Late in Fisher’s career he wrote that he had initially not realized that the real value in experimental design was to make inferences depend less on assumptions (rather than most efficient under given assumptions) and make those assumptions unlikely to be importantly wrong. For instance, the randomized experiment with permutation inference about the strict Null, as Stephen pointed out, even the devil can not mess up.

Thanks Deborah. I have some catch up reading to do on the blogs after I finish devouring the volume on statistics and philosophy of science. An unexpected treasure trove in early summer!

Ross: I’m grateful for your interest!

Deborah, A quote fom Fisher

“one has to consider the problem in an extreme form. Let the Devil choose the yields of the plots to his liking. . . If now I assign treatments to plots on any system which allows any two plots which may be treated alike an equal chance of being treated

differently. . . then it can be shown both that the experiment is unbiased by the Devil’s machinations, and that my test of significance is valid.”

Fisher, R. A., in Bennett, J. H. (ed.), Statistical lnjerence and Analysis: Selected Correspondence of R. A. Fisher (p269)

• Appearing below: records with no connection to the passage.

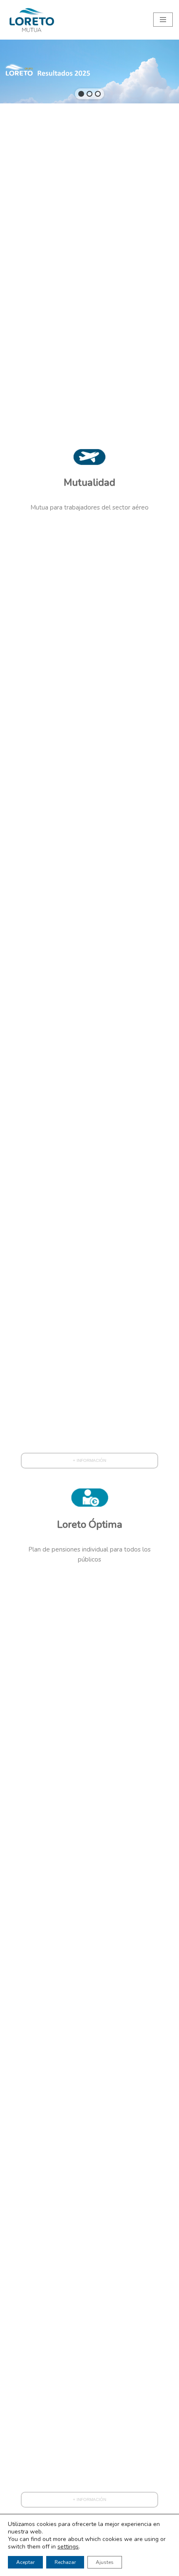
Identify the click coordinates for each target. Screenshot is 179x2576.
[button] (81, 94)
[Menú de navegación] (163, 20)
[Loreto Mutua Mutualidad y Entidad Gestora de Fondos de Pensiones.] (31, 20)
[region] (89, 72)
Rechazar (65, 2562)
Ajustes (105, 2562)
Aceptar (25, 2562)
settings (68, 2547)
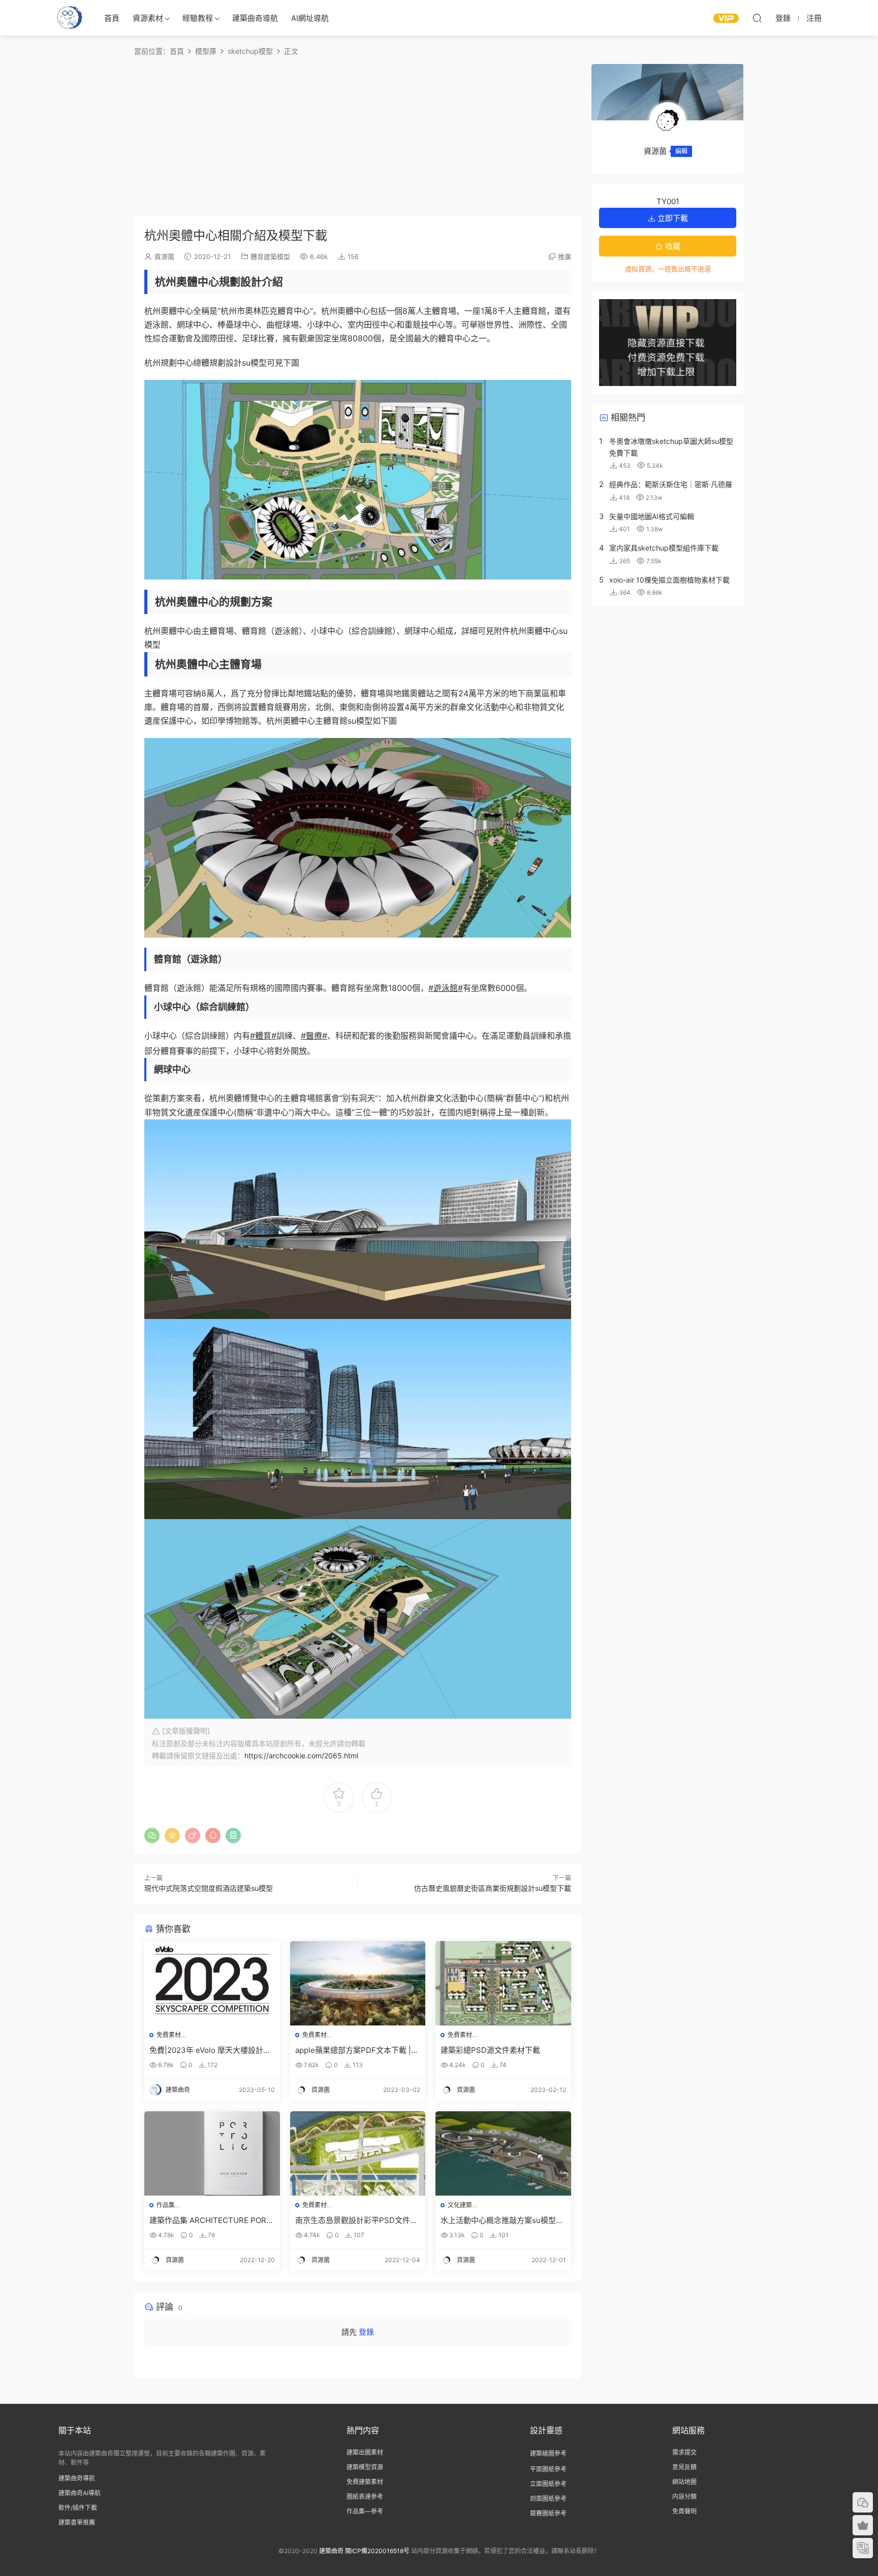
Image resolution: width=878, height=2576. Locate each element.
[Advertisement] (357, 135)
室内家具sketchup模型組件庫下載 (663, 547)
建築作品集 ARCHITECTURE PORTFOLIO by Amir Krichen (210, 2220)
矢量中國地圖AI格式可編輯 (651, 516)
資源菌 (164, 256)
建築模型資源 (365, 2467)
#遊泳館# (445, 988)
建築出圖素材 (365, 2452)
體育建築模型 (270, 256)
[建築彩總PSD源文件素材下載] (503, 1983)
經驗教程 (197, 18)
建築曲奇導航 (255, 18)
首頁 (111, 18)
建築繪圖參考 (548, 2453)
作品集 (165, 2205)
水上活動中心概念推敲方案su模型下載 (502, 2220)
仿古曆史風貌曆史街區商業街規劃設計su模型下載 (492, 1888)
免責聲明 (684, 2511)
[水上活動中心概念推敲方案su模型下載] (503, 2153)
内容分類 (684, 2496)
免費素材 (168, 2035)
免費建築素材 (365, 2482)
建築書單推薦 (76, 2522)
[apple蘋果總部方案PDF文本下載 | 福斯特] (358, 1983)
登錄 (366, 2332)
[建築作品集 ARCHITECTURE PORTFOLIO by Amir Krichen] (212, 2153)
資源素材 (148, 18)
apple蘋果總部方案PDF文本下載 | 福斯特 (353, 2050)
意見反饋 (684, 2467)
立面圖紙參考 (548, 2484)
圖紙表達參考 (365, 2496)
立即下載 (671, 218)
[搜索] (757, 17)
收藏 (671, 246)
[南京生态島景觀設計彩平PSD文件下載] (358, 2153)
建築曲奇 (331, 2551)
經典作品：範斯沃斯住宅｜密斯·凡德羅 (670, 484)
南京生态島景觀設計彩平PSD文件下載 (356, 2220)
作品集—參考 (365, 2511)
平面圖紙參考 (548, 2469)
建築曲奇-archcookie (69, 18)
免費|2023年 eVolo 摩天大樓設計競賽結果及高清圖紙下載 (210, 2050)
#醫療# (314, 1036)
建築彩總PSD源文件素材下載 (490, 2050)
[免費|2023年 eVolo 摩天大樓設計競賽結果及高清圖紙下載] (212, 1983)
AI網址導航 (310, 18)
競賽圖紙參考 (548, 2513)
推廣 (564, 256)
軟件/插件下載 (77, 2507)
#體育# (263, 1036)
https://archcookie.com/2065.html (301, 1755)
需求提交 (684, 2452)
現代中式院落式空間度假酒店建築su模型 (208, 1888)
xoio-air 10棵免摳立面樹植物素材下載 (669, 579)
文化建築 (460, 2205)
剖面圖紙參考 (548, 2498)
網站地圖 (684, 2482)
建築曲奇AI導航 (79, 2493)
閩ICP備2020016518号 (377, 2551)
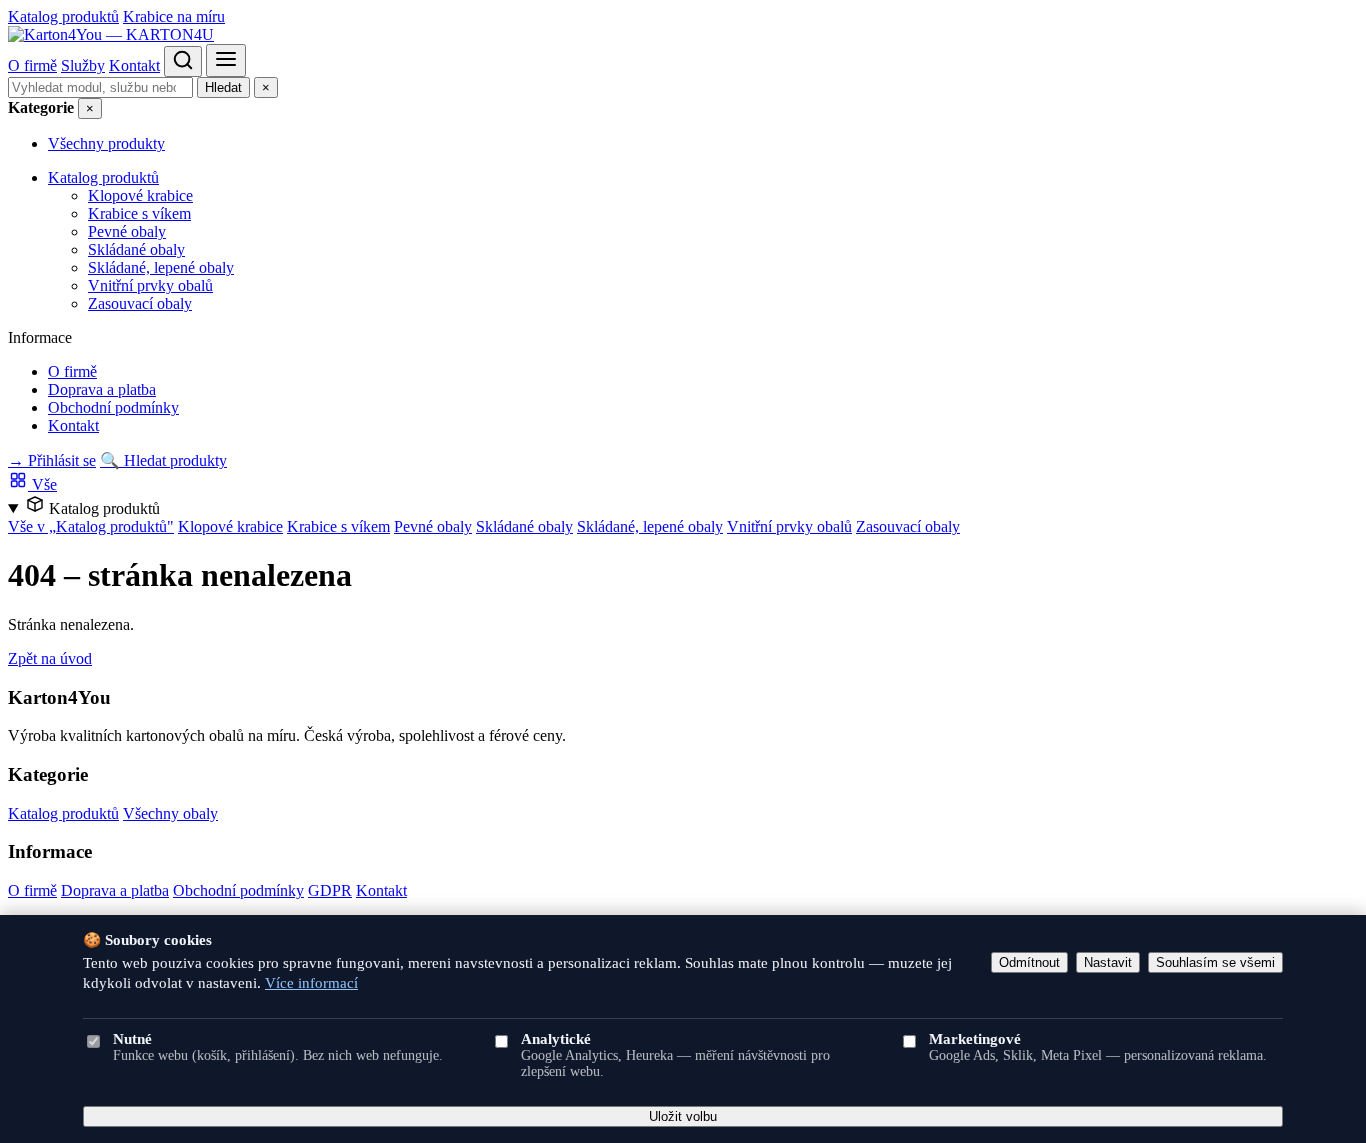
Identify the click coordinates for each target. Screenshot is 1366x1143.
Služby (83, 65)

So what I am saying is let anybody build a model for FEV1 using an indefinitely rich set of predictors. Let these predictors be hidden but assigned to each patient. Let the outcome value also be assigned to each patient but let us then randomise the patients to treatment. If now, we analyse the outcome values, it is only their distribution that matters.not that of the hidden predictors.

See Senn SJ. Fisher’s game with the devil. Statistics in Medicine 1994; 13: 217-230.